My mom used to split them lengthwise, scrape the seeds and some of the middle out and stuff it with a good meat sauce, bake it and grate parm on top. I still do this, but with the little ones. I think stuffed zucchini was popular in the seventies. :)
Grate it and make zucchini bread or make zucchini butter:
I second zucchini butter – this stuff is so good, be it on top of crostini with ricotta, as a vegetable side, or simply straight out of the fridge…
Make zucchini bread.
I wish he lived up the road from me. Make
(just google it)
Greek for little shoes. I think it's normally made with eggplant boats but zucchini would be fine too.
Ha! I'll bet this is where my mom got her stuffed zuc idea. We're Greek. I'll have to ask her.
This will give you the general idea. A little bit of work, but they're delicious!
A friend with a large garden slices "baseball bat" zucchini length wise into slices, grills them on both sides , and then uses them instead if lasagna noodles...very tasty
Melissa Clark's Zuchinni Tian (http://www.nytimes.com...) uses up a fair bit of zuchinni and is delicious to boot. The Kitchn's Zuchinni Butter also reduces a huge zuchinni to reasonable amount of spread (http://www.thekitchn.com...)
Here is a classic from Julia Child. Make sure you scoop the seeds out https://food52.com/recipes...
Zucchini chocolate cake is my favorite way to use up zucchini. There are lots of recipes online, but I've tried this one (minus the frosting) and it's delicious: http://www.kingarthurflour...
When in abundance, I grate and freeze zucchini in muffin tins. Then I can take a puck or two out, thaw and drain whenever I want some. Aside from quick breads and muffins, I really like to brown it a bit and scramble into some eggs for breakfast.
I am not sure if I am right about this, but I think overgrown zucchini may be the same as "marrow" in the UK (or at least is interchangeable with it?)--so maybe if you look for British recipes for "marrow" you will find something...I suppose it's big enough that you can experiment...
They're different cultivars of the same species, Cucurbita pepo.
Zucchini/courgette are C. pepo var. cylindrica, marrow is USUALLY C. pepo var. fastigata, which is also the same cultivar as 'spaghetti squash'.
In the USA, spaghetti squash usually have yellow or off-white skin, while marrows in the UK and the rest of Europe are generally off-white, light green, or dark green, often with stripes or variegation.
In other words, I really don't think you can go wrong.
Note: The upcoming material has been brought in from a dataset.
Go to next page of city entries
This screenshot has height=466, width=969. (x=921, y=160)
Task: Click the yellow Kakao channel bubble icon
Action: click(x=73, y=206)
I had this problem last night...I made zucchini soup! I cooked 1/2 onion + 2-3 cloves garlic in olive oil, then added the chopped up monster zucchini, water to cover and 1 parmesan rind. I cooked until the zucchini softened then blended (after fishing out parmesan rind) with my immersion blender. I added a lot of basil chiffonade, white pepper, a bit of salt, and the juice of 1/2 lemon. I served with a dollop of plain yoghourt, a drop of extra virgin olive oil and more basil. No leftovers.